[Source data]
........

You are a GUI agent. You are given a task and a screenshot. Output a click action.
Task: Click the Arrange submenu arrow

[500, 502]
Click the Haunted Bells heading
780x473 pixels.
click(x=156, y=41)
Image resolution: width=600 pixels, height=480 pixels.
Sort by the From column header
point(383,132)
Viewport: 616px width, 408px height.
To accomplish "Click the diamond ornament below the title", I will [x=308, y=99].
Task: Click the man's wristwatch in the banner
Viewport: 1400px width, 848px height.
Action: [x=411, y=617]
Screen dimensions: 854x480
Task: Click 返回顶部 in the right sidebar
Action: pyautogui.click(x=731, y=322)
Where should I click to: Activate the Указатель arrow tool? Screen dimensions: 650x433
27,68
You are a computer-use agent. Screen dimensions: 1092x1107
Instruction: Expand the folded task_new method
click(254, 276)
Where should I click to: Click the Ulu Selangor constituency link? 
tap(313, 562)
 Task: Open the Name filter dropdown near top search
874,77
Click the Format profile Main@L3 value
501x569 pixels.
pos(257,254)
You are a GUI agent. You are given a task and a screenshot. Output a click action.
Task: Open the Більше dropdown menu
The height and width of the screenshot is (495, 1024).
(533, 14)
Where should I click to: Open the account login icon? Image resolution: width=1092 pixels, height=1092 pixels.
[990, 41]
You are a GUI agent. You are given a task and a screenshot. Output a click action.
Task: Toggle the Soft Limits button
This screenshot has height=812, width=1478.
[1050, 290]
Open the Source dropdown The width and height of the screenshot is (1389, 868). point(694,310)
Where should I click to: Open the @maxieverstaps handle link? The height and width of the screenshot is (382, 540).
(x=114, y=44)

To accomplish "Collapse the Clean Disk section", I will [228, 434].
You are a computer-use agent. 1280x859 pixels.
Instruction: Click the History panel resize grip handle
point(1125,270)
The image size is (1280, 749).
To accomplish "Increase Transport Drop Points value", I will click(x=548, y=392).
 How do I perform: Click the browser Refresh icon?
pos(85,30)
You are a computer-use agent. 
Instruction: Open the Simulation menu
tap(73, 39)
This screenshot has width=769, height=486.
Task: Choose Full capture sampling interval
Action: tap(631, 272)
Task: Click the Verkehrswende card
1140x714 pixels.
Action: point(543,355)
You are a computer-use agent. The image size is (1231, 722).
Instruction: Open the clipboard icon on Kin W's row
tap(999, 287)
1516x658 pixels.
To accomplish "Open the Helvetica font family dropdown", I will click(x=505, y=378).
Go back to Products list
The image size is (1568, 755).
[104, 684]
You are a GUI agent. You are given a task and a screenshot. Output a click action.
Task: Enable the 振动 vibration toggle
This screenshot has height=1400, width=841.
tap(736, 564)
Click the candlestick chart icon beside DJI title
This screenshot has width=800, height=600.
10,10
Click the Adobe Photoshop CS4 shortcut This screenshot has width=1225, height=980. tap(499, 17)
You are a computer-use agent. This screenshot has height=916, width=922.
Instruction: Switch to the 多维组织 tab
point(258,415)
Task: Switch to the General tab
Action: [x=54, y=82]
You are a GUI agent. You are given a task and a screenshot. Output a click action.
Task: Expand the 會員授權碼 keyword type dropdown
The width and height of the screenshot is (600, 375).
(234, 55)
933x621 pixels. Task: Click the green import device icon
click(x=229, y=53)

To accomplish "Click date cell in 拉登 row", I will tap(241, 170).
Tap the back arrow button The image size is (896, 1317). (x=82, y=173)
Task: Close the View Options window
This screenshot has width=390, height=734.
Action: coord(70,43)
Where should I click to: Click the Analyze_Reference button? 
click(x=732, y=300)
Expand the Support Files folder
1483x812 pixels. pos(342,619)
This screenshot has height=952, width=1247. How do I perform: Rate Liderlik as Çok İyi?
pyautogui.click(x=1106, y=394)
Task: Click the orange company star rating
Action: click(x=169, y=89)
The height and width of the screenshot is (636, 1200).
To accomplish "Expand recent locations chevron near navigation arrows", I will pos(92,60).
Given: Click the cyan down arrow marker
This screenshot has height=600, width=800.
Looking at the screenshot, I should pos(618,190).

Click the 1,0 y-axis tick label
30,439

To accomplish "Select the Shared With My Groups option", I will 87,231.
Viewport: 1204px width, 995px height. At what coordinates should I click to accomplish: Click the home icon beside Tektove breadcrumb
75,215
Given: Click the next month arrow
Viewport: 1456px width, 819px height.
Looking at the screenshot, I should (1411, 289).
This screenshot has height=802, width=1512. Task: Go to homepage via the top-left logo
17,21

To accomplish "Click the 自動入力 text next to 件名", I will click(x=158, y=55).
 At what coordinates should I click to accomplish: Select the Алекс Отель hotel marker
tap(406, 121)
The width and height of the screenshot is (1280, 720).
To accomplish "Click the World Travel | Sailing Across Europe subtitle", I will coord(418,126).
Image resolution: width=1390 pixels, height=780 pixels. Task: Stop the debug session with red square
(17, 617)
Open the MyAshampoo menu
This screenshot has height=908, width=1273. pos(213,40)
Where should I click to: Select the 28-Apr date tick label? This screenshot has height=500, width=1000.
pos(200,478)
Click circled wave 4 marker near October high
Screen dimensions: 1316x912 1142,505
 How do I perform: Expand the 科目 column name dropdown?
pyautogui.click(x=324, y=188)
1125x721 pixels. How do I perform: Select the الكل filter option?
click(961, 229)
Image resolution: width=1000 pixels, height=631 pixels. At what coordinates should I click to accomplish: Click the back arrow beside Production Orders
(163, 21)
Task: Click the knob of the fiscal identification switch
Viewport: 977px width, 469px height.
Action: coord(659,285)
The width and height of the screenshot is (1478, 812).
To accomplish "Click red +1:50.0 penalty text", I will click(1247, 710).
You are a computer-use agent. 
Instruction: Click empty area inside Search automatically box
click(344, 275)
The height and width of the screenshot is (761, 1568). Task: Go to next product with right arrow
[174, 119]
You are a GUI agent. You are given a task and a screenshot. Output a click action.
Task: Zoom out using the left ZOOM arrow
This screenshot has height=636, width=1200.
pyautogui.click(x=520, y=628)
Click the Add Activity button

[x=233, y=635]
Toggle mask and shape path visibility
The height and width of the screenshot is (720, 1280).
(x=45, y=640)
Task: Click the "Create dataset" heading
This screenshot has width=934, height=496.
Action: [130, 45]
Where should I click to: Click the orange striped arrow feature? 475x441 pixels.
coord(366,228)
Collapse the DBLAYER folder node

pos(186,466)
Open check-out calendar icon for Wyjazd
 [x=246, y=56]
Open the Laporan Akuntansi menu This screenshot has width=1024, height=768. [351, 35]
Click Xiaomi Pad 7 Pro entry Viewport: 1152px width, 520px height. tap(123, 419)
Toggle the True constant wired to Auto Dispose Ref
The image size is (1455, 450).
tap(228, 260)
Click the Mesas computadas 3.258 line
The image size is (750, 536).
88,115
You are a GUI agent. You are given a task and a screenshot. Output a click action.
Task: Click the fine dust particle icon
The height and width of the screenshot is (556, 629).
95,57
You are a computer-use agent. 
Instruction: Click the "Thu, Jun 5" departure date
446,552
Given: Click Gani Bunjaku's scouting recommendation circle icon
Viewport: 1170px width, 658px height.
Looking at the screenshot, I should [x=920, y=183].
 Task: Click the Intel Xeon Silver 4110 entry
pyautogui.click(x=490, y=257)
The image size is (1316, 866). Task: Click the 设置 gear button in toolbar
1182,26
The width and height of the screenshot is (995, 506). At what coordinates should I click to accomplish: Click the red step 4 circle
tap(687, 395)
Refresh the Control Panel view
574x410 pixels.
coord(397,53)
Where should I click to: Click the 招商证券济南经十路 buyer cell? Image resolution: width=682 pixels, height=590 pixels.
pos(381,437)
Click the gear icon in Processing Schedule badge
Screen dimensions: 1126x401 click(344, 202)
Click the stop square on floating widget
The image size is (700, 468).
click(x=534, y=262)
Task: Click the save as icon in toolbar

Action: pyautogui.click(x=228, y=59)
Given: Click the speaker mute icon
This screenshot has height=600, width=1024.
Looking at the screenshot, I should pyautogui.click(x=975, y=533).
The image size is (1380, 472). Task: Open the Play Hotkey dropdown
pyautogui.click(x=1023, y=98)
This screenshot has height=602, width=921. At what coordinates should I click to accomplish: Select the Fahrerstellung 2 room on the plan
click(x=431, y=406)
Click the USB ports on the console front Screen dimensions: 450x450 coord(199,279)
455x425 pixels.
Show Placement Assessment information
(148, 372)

........

EXERCISE: After locating the line with "Task: Open the Name" above, return that line and every later line through the one with "You are a computer-use agent. This", word for word and with nothing else.

EXERCISE RESPONSE:
 Task: Open the Name filter dropdown near top search
874,77
Click the Format profile Main@L3 value
501x569 pixels.
pos(257,254)
You are a GUI agent. You are given a task and a screenshot. Output a click action.
Task: Open the Більше dropdown menu
The height and width of the screenshot is (495, 1024).
(533, 14)
Where should I click to: Open the account login icon? Image resolution: width=1092 pixels, height=1092 pixels.
[990, 41]
You are a GUI agent. You are given a task and a screenshot. Output a click action.
Task: Toggle the Soft Limits button
This screenshot has height=812, width=1478.
[1050, 290]
Open the Source dropdown The width and height of the screenshot is (1389, 868). point(694,310)
Where should I click to: Open the @maxieverstaps handle link? The height and width of the screenshot is (382, 540).
(x=114, y=44)

To accomplish "Collapse the Clean Disk section", I will [228, 434].
You are a computer-use agent. 1280x859 pixels.
Instruction: Click the History panel resize grip handle
point(1125,270)
The image size is (1280, 749).
To accomplish "Increase Transport Drop Points value", I will click(x=548, y=392).
 How do I perform: Click the browser Refresh icon?
pos(85,30)
You are a computer-use agent. 
Instruction: Open the Simulation menu
tap(73, 39)
This screenshot has width=769, height=486.
Task: Choose Full capture sampling interval
Action: tap(631, 272)
Task: Click the Verkehrswende card
1140x714 pixels.
Action: point(543,355)
You are a computer-use agent. The image size is (1231, 722).
Instruction: Open the clipboard icon on Kin W's row
tap(999, 287)
1516x658 pixels.
To accomplish "Open the Helvetica font family dropdown", I will click(x=505, y=378).
Go back to Products list
The image size is (1568, 755).
[104, 684]
You are a GUI agent. You are given a task and a screenshot. Output a click action.
Task: Enable the 振动 vibration toggle
This screenshot has height=1400, width=841.
tap(736, 564)
Click the candlestick chart icon beside DJI title
This screenshot has width=800, height=600.
10,10
Click the Adobe Photoshop CS4 shortcut This screenshot has width=1225, height=980. tap(499, 17)
You are a computer-use agent. This screenshot has height=916, width=922.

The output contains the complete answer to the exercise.